EXERCISE OBJECTIVE:
Return exactly the line that contains "Click the email envelope icon on banner" and all lines beneath it in the entries, through the very last one.
-- ENTRIES SHOWN follows --
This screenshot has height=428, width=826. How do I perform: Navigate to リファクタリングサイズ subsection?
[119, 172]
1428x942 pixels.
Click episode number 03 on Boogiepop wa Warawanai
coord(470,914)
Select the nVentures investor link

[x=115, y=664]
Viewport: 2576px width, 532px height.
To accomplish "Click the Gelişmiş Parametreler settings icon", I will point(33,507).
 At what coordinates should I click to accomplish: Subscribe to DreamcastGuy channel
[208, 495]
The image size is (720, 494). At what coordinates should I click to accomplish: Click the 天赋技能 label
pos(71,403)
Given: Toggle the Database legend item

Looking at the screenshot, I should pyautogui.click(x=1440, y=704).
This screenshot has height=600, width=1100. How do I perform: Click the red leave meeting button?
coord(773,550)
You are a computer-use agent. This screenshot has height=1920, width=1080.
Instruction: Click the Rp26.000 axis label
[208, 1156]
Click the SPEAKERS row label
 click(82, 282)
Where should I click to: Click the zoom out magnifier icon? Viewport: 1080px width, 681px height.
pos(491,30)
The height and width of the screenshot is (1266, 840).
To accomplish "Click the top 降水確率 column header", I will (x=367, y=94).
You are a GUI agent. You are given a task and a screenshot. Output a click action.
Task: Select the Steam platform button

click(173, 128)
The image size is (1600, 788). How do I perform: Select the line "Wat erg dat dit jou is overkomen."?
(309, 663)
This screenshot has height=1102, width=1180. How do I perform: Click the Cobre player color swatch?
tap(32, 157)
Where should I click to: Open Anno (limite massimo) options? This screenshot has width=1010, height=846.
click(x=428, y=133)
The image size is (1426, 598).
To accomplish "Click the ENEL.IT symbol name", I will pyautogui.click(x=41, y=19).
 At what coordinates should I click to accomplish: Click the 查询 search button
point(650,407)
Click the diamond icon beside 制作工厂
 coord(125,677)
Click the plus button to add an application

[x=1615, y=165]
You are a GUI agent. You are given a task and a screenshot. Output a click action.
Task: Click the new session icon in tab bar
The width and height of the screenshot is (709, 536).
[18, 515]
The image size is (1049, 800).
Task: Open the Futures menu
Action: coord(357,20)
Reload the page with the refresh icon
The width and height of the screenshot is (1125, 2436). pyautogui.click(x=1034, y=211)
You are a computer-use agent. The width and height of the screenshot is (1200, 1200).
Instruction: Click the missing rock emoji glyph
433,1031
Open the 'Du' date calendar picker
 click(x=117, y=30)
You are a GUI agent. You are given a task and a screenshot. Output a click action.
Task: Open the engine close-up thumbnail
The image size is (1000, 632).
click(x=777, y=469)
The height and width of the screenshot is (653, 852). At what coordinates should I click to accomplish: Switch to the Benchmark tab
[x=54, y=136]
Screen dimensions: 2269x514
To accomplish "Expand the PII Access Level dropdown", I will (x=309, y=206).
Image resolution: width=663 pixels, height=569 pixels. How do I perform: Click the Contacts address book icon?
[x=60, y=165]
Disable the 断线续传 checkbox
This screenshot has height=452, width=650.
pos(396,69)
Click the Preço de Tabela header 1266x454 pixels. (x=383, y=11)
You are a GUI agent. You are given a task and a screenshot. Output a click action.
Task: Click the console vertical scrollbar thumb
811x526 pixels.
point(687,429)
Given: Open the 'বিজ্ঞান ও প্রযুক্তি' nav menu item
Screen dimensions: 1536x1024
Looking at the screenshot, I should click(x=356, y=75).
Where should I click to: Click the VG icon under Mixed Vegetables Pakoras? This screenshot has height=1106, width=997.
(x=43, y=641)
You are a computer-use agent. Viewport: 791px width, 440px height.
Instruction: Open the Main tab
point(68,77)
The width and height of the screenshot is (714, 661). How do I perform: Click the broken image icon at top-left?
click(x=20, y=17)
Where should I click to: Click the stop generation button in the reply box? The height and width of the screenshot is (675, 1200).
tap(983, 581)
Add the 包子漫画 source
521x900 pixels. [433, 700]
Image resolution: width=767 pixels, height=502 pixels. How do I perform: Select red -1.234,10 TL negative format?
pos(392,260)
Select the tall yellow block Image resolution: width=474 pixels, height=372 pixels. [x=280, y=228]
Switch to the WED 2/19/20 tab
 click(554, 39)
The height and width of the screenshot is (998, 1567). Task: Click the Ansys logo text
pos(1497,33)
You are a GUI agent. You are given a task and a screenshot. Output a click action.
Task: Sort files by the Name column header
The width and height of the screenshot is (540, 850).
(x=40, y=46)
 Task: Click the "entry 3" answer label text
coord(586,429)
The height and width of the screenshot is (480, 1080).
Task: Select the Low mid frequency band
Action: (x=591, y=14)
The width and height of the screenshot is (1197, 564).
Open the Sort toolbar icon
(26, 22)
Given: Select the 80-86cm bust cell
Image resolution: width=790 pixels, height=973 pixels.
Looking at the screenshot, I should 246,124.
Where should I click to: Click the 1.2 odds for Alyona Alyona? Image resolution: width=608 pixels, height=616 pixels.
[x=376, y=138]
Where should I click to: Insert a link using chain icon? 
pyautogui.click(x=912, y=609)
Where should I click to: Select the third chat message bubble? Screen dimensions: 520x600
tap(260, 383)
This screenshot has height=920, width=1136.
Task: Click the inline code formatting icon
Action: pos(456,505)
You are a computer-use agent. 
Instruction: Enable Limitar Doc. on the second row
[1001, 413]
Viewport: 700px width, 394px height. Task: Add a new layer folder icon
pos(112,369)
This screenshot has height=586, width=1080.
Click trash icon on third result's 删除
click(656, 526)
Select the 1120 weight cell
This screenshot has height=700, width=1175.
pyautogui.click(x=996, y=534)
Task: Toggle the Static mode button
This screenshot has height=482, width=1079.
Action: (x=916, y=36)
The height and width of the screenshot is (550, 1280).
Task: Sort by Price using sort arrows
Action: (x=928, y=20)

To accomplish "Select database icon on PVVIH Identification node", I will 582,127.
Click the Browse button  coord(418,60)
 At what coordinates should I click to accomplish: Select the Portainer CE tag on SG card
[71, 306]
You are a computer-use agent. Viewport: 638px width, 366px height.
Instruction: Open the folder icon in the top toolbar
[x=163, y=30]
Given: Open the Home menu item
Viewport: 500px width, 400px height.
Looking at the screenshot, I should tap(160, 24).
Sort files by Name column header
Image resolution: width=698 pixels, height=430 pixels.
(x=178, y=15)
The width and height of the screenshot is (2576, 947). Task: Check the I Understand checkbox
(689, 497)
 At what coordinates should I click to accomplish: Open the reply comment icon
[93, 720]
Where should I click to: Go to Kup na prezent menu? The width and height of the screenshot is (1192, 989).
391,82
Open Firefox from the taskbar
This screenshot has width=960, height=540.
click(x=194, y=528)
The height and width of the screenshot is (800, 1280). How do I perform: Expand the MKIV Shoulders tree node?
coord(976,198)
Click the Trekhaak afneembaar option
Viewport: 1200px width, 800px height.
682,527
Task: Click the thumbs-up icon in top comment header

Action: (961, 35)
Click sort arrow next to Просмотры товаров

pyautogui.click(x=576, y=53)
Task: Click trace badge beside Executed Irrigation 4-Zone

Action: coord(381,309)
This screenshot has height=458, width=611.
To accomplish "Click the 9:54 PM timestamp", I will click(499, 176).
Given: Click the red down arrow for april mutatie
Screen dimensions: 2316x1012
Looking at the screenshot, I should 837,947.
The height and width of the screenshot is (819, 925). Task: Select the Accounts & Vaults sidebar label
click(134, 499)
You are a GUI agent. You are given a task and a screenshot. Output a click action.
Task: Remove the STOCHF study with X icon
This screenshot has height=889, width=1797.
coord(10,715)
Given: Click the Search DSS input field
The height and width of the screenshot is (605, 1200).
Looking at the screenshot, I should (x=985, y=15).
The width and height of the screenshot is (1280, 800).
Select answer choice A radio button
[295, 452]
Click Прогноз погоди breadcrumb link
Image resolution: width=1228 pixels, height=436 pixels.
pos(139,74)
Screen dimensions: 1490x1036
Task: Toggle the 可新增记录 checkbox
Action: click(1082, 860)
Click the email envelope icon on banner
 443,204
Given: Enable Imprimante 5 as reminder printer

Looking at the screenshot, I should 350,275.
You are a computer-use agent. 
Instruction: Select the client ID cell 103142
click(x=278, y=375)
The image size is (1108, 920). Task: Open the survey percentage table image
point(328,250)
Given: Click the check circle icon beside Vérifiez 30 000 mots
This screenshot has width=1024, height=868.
-- ENTRIES SHOWN concluded --
ANSWER TO THIS EXERCISE:
Click the email envelope icon on banner
 443,204
Given: Enable Imprimante 5 as reminder printer

Looking at the screenshot, I should 350,275.
You are a computer-use agent. 
Instruction: Select the client ID cell 103142
click(x=278, y=375)
The image size is (1108, 920). Task: Open the survey percentage table image
point(328,250)
Given: Click the check circle icon beside Vérifiez 30 000 mots
This screenshot has width=1024, height=868.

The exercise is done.